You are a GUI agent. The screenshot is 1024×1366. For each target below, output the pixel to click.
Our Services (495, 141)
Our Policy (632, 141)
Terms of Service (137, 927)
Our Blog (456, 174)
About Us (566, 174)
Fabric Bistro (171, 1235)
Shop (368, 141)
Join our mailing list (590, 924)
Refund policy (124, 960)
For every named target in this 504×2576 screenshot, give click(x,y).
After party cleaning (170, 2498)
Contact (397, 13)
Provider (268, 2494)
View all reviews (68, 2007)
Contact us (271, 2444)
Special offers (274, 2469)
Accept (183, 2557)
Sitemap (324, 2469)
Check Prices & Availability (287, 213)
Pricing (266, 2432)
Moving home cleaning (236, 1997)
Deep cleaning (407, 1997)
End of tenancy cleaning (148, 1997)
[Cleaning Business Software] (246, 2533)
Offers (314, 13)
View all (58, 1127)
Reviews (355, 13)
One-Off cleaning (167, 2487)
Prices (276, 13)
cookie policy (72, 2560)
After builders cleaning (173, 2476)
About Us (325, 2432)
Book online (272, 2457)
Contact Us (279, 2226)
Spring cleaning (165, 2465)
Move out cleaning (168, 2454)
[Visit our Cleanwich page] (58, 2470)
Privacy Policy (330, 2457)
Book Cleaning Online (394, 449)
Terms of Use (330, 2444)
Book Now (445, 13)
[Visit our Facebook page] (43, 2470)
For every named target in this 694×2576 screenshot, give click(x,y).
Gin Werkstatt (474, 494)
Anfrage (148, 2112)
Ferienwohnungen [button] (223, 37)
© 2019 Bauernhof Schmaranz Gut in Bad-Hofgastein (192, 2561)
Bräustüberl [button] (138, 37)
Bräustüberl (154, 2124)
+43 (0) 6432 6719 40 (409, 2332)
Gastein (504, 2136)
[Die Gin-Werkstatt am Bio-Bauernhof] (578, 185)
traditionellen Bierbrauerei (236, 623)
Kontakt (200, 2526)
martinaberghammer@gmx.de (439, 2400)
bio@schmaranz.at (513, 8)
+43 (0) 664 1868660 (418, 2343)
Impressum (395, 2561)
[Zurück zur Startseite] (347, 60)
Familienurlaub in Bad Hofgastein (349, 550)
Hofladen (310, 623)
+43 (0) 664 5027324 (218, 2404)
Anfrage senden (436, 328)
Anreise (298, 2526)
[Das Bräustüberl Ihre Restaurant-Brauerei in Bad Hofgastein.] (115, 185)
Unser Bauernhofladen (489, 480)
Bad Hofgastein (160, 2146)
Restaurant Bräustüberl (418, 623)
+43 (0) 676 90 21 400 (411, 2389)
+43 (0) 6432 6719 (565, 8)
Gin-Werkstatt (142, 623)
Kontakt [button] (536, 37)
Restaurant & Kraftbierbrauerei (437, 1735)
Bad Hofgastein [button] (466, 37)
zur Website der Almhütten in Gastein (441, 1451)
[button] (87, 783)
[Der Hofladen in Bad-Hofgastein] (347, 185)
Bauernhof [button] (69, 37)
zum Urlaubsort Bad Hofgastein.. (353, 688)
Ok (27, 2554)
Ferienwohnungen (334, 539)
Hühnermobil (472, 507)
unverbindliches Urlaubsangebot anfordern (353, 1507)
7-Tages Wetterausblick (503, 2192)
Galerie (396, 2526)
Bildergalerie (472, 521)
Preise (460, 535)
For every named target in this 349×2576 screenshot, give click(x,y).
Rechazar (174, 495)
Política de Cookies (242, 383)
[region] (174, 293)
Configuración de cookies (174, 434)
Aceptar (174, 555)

—————

Task brief >> The string to find is "Ferienwohnungen"; copy every line of the listing that has it.

Response >>
Ferienwohnungen [button] (223, 37)
Ferienwohnungen (334, 539)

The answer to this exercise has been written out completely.